◆ Task requirements ◆
Return all the lines below in which the string "dotted" appears.

◆ Data ◆
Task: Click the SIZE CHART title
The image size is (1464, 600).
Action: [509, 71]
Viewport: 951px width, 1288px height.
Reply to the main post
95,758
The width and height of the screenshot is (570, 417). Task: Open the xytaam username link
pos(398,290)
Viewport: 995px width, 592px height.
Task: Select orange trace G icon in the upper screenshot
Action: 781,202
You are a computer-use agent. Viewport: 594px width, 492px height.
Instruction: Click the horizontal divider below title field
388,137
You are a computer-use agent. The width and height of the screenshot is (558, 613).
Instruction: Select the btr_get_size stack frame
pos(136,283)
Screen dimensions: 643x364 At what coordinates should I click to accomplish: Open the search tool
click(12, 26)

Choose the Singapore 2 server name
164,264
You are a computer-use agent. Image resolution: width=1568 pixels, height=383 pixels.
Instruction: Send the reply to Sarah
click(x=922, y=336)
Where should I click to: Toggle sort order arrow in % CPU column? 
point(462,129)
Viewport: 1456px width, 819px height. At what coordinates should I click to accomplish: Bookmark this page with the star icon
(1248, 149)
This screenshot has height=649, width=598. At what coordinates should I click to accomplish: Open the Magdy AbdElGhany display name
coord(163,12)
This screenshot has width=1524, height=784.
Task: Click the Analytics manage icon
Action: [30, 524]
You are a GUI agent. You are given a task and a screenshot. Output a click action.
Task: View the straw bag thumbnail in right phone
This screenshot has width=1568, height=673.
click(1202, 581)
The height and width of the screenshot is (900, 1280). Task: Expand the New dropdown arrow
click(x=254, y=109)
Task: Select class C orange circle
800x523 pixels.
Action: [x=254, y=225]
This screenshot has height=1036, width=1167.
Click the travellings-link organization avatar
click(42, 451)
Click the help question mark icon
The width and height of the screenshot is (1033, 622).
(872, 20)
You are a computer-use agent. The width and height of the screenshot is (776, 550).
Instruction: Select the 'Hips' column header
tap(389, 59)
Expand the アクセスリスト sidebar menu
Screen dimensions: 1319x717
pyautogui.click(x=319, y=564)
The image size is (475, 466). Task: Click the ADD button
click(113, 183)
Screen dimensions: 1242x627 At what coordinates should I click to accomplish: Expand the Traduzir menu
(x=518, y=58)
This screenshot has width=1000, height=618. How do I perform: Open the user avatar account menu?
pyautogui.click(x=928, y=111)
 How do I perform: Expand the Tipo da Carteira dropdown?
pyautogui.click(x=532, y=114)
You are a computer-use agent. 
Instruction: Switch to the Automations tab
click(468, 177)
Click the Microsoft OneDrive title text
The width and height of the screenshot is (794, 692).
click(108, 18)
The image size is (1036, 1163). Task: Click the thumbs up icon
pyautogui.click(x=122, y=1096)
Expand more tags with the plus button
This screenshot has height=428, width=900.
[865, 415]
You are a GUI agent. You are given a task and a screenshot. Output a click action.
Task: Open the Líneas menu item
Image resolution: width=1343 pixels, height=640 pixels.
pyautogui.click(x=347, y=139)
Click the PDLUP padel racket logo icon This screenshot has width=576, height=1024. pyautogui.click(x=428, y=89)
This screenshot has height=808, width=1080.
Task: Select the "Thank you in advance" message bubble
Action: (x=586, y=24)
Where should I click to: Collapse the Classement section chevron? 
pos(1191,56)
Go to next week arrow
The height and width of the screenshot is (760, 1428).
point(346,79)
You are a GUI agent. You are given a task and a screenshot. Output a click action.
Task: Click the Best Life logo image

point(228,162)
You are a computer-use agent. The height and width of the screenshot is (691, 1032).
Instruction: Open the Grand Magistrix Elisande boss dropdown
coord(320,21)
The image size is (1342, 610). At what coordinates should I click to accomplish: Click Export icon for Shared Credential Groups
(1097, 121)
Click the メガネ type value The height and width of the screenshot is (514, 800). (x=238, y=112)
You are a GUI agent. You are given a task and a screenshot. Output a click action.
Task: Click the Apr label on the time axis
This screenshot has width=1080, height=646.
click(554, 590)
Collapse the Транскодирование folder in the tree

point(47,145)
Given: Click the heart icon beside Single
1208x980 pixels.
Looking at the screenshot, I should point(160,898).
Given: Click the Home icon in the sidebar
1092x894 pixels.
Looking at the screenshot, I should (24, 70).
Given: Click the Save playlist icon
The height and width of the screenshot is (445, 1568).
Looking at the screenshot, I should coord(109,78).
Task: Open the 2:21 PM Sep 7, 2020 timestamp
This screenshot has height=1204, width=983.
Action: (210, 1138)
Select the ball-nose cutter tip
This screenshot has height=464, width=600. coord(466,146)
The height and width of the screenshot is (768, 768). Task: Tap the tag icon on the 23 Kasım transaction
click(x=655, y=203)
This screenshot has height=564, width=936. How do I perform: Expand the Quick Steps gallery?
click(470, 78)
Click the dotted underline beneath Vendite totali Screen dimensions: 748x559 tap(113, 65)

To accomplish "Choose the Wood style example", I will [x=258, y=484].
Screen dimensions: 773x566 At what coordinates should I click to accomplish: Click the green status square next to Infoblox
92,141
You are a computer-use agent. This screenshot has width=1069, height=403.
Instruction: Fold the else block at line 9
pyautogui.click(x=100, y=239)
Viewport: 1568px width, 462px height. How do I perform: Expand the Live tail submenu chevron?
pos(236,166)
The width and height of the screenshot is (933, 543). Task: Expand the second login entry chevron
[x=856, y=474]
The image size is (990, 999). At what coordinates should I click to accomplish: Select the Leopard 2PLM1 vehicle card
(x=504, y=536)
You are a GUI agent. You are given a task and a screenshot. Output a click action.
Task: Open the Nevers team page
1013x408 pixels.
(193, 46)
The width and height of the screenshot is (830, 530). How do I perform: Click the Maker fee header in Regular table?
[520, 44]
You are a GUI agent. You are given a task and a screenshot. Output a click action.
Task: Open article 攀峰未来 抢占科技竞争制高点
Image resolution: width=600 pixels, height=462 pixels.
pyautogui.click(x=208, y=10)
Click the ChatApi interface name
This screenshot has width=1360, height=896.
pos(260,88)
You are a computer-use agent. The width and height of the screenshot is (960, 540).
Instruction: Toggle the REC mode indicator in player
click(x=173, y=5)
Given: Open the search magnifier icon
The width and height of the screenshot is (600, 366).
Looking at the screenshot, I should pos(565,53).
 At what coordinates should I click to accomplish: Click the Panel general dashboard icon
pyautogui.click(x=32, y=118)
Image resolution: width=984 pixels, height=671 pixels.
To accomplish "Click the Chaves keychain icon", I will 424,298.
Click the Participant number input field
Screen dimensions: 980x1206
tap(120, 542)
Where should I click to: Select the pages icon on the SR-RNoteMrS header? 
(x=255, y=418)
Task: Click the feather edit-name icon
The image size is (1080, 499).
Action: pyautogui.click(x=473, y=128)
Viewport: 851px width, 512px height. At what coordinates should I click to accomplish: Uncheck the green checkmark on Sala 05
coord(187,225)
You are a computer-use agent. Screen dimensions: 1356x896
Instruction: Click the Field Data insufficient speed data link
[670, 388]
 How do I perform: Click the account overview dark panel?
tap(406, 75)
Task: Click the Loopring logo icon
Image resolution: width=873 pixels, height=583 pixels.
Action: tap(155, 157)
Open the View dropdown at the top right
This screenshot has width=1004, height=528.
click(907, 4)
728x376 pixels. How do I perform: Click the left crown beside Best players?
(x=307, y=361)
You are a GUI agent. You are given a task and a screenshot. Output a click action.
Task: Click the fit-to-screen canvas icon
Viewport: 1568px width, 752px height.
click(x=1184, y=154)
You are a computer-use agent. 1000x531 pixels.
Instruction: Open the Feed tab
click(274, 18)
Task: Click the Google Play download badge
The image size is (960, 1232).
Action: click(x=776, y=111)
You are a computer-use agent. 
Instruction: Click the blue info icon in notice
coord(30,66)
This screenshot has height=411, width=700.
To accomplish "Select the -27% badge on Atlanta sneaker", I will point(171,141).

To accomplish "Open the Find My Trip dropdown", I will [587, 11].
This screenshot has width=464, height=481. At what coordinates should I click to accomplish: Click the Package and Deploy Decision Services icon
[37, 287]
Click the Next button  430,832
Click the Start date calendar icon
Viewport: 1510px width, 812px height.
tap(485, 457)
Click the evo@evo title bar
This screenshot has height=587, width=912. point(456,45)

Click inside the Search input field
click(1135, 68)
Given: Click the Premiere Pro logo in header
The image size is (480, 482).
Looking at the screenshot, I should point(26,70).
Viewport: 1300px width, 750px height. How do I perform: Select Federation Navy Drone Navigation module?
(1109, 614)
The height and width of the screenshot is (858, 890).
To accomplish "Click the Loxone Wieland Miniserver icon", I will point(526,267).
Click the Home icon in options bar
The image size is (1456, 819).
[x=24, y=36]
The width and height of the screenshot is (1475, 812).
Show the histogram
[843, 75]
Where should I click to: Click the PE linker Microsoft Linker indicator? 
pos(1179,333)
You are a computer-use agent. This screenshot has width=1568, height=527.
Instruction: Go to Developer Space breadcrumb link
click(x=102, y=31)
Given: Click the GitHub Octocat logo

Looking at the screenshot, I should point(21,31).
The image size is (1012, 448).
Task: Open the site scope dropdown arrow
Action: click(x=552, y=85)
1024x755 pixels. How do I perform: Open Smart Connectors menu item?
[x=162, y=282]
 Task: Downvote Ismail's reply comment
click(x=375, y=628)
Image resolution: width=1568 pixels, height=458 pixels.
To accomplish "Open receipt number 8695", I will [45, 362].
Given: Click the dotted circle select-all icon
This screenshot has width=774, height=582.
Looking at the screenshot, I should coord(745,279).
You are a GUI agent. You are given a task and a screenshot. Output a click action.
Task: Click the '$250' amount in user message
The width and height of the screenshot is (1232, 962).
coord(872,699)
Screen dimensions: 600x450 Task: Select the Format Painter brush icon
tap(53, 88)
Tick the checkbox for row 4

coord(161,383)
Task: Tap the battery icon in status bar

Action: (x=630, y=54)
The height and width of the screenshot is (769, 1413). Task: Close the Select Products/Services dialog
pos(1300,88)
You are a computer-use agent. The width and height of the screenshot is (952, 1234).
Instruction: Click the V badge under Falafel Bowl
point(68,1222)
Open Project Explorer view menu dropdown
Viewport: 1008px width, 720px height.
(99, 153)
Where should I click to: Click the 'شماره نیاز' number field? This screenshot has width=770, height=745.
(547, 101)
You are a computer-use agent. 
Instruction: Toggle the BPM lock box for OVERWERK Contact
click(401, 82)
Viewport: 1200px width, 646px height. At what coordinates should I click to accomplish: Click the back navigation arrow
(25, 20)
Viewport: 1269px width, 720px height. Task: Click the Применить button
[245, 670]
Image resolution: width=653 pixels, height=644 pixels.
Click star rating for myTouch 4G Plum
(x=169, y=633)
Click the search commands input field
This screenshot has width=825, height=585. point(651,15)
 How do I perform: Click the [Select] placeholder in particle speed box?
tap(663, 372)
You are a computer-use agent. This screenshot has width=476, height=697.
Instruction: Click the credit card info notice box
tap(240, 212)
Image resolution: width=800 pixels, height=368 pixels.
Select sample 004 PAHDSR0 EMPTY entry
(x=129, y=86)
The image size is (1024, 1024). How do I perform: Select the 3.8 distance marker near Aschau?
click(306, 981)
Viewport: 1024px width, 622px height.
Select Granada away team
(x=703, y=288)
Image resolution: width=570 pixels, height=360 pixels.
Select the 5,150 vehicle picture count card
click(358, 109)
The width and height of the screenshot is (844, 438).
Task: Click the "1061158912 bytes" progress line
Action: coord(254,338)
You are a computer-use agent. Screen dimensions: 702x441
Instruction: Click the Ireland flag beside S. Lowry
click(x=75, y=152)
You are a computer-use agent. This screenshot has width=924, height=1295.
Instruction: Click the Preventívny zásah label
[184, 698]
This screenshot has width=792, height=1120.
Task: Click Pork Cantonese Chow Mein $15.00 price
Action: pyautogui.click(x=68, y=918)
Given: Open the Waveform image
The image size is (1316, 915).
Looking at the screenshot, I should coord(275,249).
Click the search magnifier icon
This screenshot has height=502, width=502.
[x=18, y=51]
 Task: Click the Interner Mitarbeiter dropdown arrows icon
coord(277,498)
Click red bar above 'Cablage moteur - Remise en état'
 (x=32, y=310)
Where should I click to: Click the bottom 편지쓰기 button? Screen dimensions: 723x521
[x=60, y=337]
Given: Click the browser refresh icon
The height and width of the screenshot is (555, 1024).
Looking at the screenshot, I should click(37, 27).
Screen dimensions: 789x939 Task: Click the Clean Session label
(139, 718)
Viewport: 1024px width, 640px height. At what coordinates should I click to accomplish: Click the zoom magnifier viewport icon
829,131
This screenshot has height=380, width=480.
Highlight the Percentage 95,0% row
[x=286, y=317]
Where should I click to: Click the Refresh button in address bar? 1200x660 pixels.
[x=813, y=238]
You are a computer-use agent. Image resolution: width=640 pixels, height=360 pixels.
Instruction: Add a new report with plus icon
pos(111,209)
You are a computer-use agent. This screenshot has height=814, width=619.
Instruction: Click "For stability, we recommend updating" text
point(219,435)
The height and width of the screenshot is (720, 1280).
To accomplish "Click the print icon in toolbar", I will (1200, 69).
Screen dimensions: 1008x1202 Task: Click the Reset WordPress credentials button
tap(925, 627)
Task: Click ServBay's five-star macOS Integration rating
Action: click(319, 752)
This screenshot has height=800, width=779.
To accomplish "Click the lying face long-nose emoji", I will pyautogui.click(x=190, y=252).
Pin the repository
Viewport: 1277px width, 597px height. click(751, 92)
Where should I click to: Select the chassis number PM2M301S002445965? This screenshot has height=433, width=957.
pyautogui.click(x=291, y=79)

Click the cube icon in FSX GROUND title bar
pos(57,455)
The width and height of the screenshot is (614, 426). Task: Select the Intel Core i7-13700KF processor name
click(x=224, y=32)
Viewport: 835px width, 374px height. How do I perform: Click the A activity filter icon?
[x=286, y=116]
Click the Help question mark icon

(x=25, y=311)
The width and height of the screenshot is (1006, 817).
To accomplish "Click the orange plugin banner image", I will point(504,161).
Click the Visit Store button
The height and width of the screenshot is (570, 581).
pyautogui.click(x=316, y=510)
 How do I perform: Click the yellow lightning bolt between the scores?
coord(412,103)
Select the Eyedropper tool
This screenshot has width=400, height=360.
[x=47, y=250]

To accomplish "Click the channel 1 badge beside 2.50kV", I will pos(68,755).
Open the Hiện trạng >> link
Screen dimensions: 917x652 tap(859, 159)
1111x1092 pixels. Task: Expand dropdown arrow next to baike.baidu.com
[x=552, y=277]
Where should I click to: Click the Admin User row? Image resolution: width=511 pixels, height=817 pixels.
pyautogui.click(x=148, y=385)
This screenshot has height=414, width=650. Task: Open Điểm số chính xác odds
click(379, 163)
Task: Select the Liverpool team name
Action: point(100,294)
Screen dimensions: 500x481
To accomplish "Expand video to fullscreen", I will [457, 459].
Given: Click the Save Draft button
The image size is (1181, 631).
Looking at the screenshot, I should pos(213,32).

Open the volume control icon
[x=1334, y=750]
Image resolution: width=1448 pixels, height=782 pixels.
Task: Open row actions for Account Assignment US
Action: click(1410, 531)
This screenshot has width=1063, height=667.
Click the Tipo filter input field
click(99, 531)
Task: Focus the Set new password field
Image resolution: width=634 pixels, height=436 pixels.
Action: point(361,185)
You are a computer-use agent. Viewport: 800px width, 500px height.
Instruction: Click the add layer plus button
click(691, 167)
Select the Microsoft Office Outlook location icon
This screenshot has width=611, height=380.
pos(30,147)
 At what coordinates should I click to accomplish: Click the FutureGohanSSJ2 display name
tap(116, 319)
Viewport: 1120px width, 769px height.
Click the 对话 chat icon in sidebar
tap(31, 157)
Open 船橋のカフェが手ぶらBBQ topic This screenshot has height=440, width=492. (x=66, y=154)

◆ Reply ◆
Click the dotted underline beneath Vendite totali Screen dimensions: 748x559 tap(113, 65)
Given: Click the dotted circle select-all icon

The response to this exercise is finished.